— Когда ж все-таки научимся грамотно работать, нормально... — вздохнул Макарцев. — Ведь ты только подумай, Яклич: теперь везде тут, в Тюмени, на каких угодно месторождениях и на каких угодно должностях, работают те, кто здесь начинал. Сейчас, как правило, на должностях ключевых. Так что же мы, коль ключи у нас в руках, отмычки не устаем подбирать? Не скажу, что всегда. Однако часто еще. Часто... А ведь можем иначе. Умеем.
— Конечно, умеем. Товарищ мне рассказывал недавно — да все тот же Борис Василевский... — вспомнил я.
— Что-нибудь еще об инженерном мышлении чукотских бичей? — улыбнулся Макарцев.
— Да нет, он в Монголии побывал недавно, по журналистским делам.
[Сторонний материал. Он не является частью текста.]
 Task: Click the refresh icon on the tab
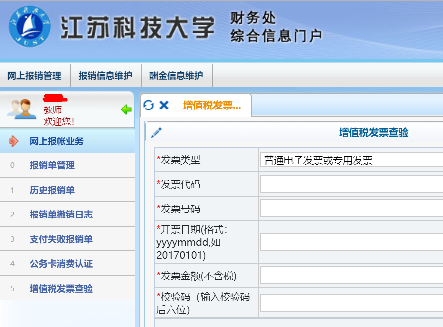coord(148,105)
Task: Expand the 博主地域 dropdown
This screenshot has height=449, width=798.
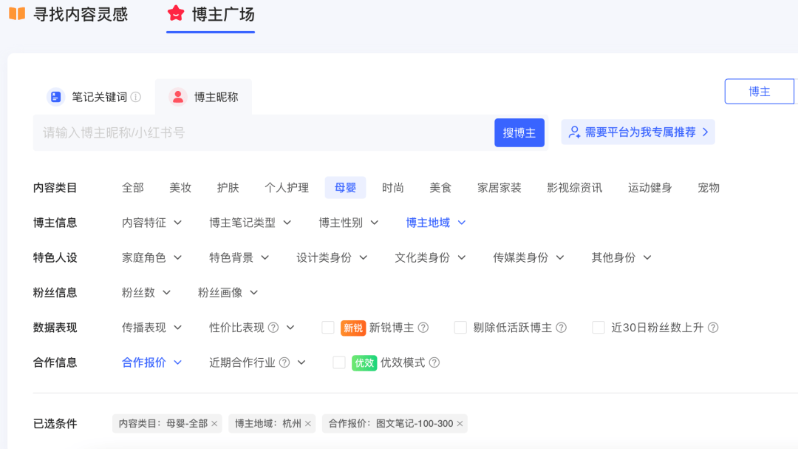Action: click(x=436, y=223)
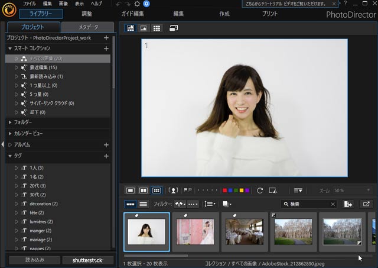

Вот и поведал мне историю, сладостную, как легенда. Дело вот в чем. Наши шахтеры помогают братьям-монголам осваивать недра страны и заодно — новое для монголов дело, учат их ремеслу. Еще там строители наши работают. Так они сначала город Баганур поставили, город со всем, что городу положено: магазины, кинотеатры, библиотеки, детсады, школы, больницы, спортзалы и прочее, — и только потом, когда все расселились нормально, шахтеры начали выдавать уголек. И, между прочим, неплохо дела у них идут, у шахтеров. Совсем неплохо. Им же только про работу думать остается. Про все остальное, про духовные заботы да бытовые дела, за них другие подумали.
— Так то же, поди, международный контракт...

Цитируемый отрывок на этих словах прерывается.